Le gouvernement pourrait réviser les dernières mesures protectionnistes Les organismes économiques réclameraient la levée de l'interdiction des importations

Une réalité se fait jour de plus en plus: les défenseurs des récentes mesures protectionnistes adoptées le 10 juin en Conseil des ministres se limitent à un cercle restreint qui diminue comme une peau de chagrin. Déjà affaibli par un fort courant ministériel qui conteste le bien-fondé de ces décisions, le gouvernement est pris sous le feu croisé de différents milieux politiques et des divers cercles d’affaires qui mettent en garde contre l’extrême gravité de la politique dirigiste dans laquelle s’est (maladroitement) engagé l’Exécutif en surtaxant les voitures de tourisme et en interdisant l’importation d’une vaste gamme de produits agricoles. Face au tollé quasi généralisé, il n’est pas exclu que le Cabinet apporte certains amendements aux mesures drastiques annoncées le 10 juin. Le dossier serait, en tout état de cause, réexaminé au cours du Conseil des ministres qui se tiendra jeudi au palais de Baabda .
Dans le contexte présent, la contestation porte essentiellement sur un point précis: le principe même de l’interdiction (pure et simple) de l’importation. Les milieux d’affaires estiment qu’une telle option constitue, en sus de ses retombées négatives sur le consommateur, une atteinte flagrante au système économique libéral. Les sources précitées affirment qu’il ne saurait être question, quel que soit le prétexte, d’agréer cette politique car cela reviendrait à remettre en question ce qui a fait la prospérité et la spécificité du Liban pendant de nombreuses années.
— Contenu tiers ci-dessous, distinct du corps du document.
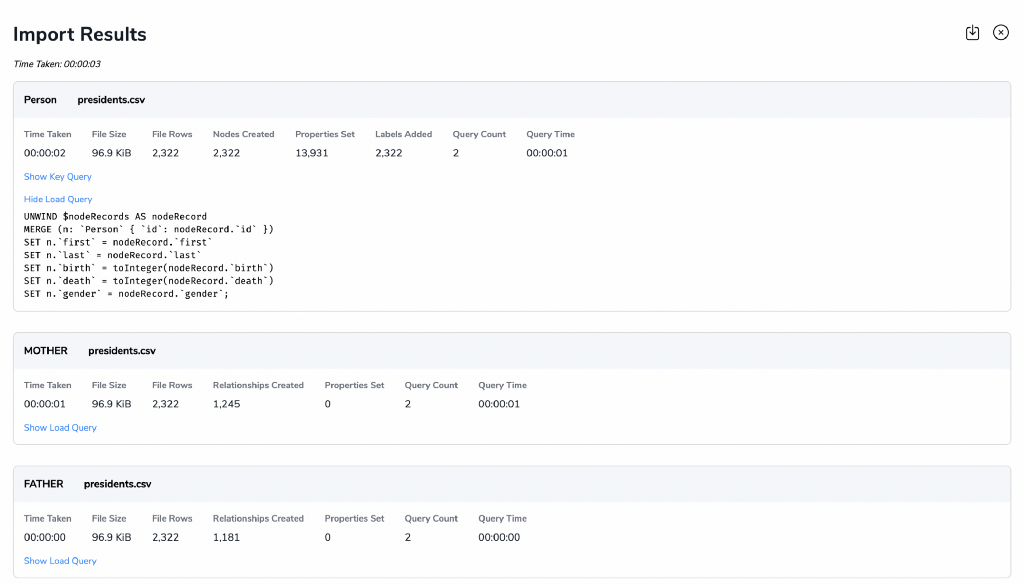Select the 1,181 Relationships Created value

point(226,537)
Ce point de vue sera largement exposé et défendu au cours de la réunion élargie que l’ensemble des organismes économiques tiendront demain, mercredi, à 12 heures 30, au siège de la Chambre de commerce et d’industrie de Beyrouth, à Sanayeh. Dans un communiqué de presse diffusé hier, le président de la CCIB, M. Adnane Kassar, a indiqué que cette réunion extraordinaire a été décidée à la suite des concertations entreprises avec les chefs des différents organismes économiques, à la lumière des décisions adoptées le 10 juin par le gouvernement.
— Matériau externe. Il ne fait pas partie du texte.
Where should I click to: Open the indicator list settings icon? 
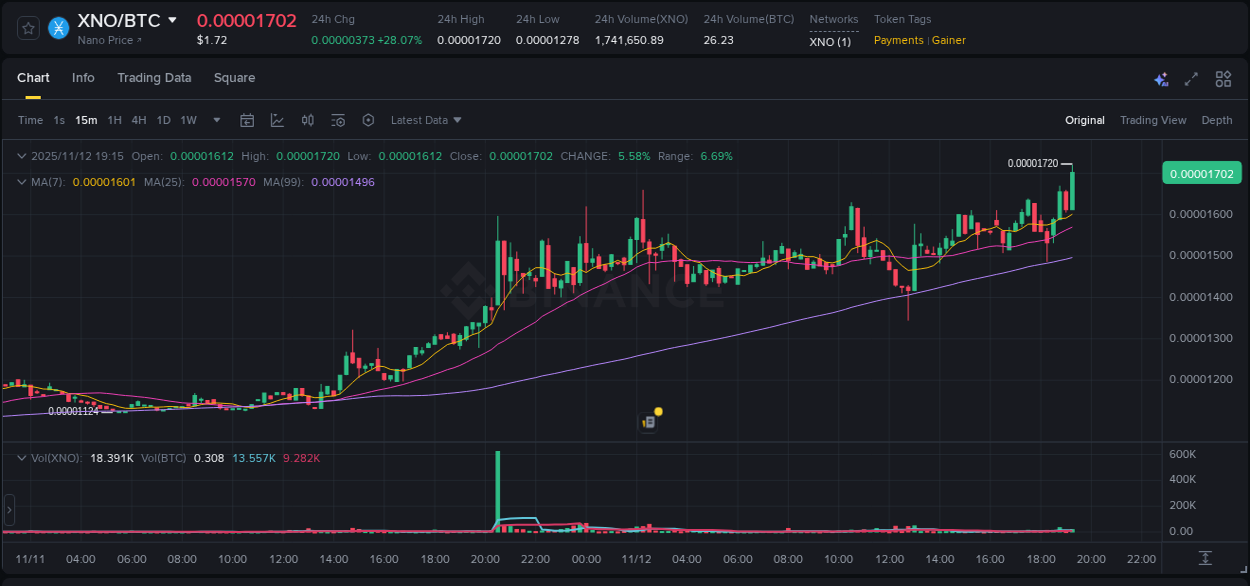(x=338, y=119)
Soulignant que ces mesures ont des retombées économiques et sociales aussi bien «ponctuelles que stratégiques», M. Kassar a précisé que les organismes adopteront une position unifiée à cet égard, conformément à «leurs convictions» et aux «impératifs de l’intérêt national». De source digne de foi, on apprend que le ton est à la fermeté au niveau des organismes économiques qui seraient déterminés à aller jusqu’à l’adoption de mesures d’escalade si le gouvernement ne révise pas ses mesures protectionnistes. Le mot d’ordre sur ce plan est le rejet du principe de l’interdiction des importations.
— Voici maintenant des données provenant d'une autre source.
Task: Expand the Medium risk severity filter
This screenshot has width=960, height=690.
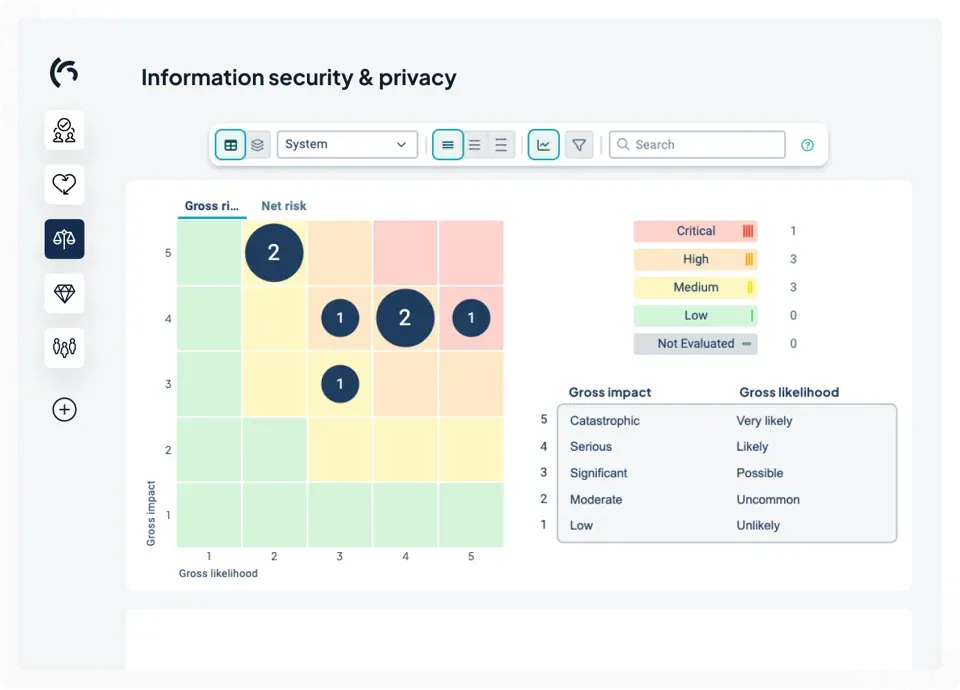Action: [695, 287]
C’est précisément à ce niveau que se situe le maillon faible de la nouvelle politique agricole préconisée et défendue par le chef du gouvernement et le ministre de l’Agriculture. N’aurait-il pas été plus logique de doper le secteur agricole en augmentant les taxes sur certains produits étrangers en concurrence avec les produits locaux, plutôt qu’en interdisant leur importation? N’aurait-il pas fallu commencer par l’exécution d’une stratégie de développement agricole, incluant une politique de crédits, la concrétisation de projets d’irrigation et l’octroi d’une aide sérieuse sur le double plan de l’équipement et du savoir-faire, sans compter la conclusion d’accords pour la promotion des exportations?

La contrebande

Le caractère apparemment irrationnel des mesures prises dans ce cadre par le gouvernement incite à soulever une autre question fondamentale: l’interdiction des importations englobera-t-elle les produits syriens? Si tel est — en principe — le cas, les autorités libanaises sont-elles réellement en mesure d’appliquer cette décision à de tels produits? Sont-elles en mesure d’empêcher la contrebande à travers les frontières terrestres? Force est de constater que les doutes qui planent à ce propos suscitent nombre d’inquiétudes. Car interdire les importations dans de telles conditions reviendrait à placer le consommateur libanais dans une situation qu’il n’est pas difficile d’imaginer, à cause de la perméabilité incontrôlée des frontières terrestres. Et le pire, dans ce cas, c’est que les producteurs locaux n’auraient pas tiré profit des mesures «protectionnistes».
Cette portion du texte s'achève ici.